Idaho Steel is a machine fabricator established in 1918 in Idaho Falls. Idaho Steel manufactures, maintains and customizes machines used to render potatoes in an almost infinite variety of sizes and shapes. If you’ve had french fries, potato salad, mashed potatoes or tater tots recently, odds are they were produced with an Idaho Steel machine. According to the company, it’s not uncommon to find Idaho Steel equipment that was manufactured in the 1960s in full-time operation around the world.

Challenges:

Idaho Steel’s emphasis on customization and meeting its varied customer needs. “We needed to come up with a way to build shapes quickly for our customers,” says Alan Bradshaw, Idaho Steel CEO. “We studied the alternatives and made a decision to purchase the 3D Systems machine. Since then, we’ve printed hundreds of parts out of that machine to use in our machines.”

From the beginning, it was understood that Idaho Steel would make no compromises in quality for the sake of speed.

“We are big on the quality of equipment we send out with our name on it,” says Christensen. “We are a full fabrication shop and while our competitors may be more dependent on sub-contractors, we control how individual parts are made and come together. 3D printing gives us more control over individual parts, which in the end helps us deliver superior equipment in a much faster timeframe.”

Solutions:

Idaho Steel purchased a 3D Systems ProX 500 SLS 3D printer to manufacture key production parts for its fabricating machines. The ProX 500 produces ready-to-use functional parts and complete assemblies for a variety of aerospace, automotive, medical, consumer and industrial machining applications. It uses DuraForm ProX, a durable nylon material, to produce components that equal or surpass injection-molding quality.

“SLS 3D printing enables us to design for superior strength and durability,” says Jon Christensen, marketing and sales manager at Idaho Steel. “For those new to it, the idea of ‘printing’ parts may not convey the fact that when finished, these parts are solid plastic. Parts can also be designed for added strength in ways that are not possible through traditional machining.”

One of Idaho Steel’s prime applications for 3D printing is customizing forming inserts and pistons for its Nex-Gem Former machine that forms potato products in different shapes. The forming inserts and pistons were formerly made from five parts, machined out of plastic and held together with 25 or more fasteners. Using multiple CNC operations and manual assembly, it took up to 250 hours — 25 work days — to complete a set of 16 forming pistons.

Idaho Steel now makes the same number of parts in 90 hours of virtually unattended, continuous run-time on the ProX 500 machine.
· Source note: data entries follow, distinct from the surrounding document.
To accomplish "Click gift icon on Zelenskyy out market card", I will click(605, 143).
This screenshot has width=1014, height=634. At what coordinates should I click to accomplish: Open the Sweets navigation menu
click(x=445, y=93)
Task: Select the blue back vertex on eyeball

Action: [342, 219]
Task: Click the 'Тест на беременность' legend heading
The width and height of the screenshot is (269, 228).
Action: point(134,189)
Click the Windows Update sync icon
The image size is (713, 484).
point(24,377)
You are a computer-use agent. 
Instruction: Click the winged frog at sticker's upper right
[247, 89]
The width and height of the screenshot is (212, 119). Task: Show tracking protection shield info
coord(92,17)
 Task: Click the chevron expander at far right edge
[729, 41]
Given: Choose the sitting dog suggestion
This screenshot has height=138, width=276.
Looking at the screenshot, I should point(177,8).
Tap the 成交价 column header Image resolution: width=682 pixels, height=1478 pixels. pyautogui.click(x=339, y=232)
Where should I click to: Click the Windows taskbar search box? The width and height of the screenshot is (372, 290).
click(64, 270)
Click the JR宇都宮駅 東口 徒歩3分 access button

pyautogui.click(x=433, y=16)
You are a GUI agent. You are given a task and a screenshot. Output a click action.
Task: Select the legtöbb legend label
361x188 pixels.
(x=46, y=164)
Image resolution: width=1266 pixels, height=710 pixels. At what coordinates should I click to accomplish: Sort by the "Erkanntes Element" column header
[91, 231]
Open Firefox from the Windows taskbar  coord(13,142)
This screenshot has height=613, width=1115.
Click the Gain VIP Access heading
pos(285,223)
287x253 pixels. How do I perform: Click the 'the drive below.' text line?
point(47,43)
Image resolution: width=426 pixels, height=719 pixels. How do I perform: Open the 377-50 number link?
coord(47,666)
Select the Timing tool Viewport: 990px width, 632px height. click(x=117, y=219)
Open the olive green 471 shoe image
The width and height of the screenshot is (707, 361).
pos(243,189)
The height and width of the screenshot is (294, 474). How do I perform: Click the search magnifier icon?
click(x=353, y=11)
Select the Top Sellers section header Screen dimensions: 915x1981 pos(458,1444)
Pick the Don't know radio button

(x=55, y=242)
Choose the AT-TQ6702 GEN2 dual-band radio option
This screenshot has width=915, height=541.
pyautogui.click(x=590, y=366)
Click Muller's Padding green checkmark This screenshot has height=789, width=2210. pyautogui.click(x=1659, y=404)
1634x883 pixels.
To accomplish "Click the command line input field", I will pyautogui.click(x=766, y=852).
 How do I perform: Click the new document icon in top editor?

“The machine can work through the night or over a weekend and the forming pistons require only about three to four hours of manual labor,” says Christensen. “Not only does 3D printing save time, it also frees up the CNC machines that would be tied up doing this job for 25 days.”

The forming insert and piston are made by the 3D printer as a complete, single assembly using 3D Systems’ food-safe DuraForm ProX material.

Benefits:

Christensen says that while Idaho Steel produces specialized machines, almost any machine shop can benefit from 3D printing, especially when it comes to the all-important imperative of delivering a quality part on-time under strict deadlines.

“One of the machining industry’s greater obstacles is lead time,” says Christensen. “A customer may have a preference for a supplier of a certain piece of equipment but if that supplier is unable to deliver in time for a project the customer will have to go another way.

“A good example of lead-time pressure is our forming pistons. When our customers get approval for projects they need these pieces, which could be any shape you can imagine, right away. Some of the shapes are fairly complex and could take up to a month to CNC machine, but we can reduce that time to a week with the ProX 500.”

Faster delivery, better quality, greater customization, more reliability — these are things with which any machine-making company can identify, no matter what specialty products its machines produce.

“We are no longer limited by our standard and traditional machining tools,” says Idaho Steel CEO Bradshaw. “We are only limited by the imagination and creativity of our design group.”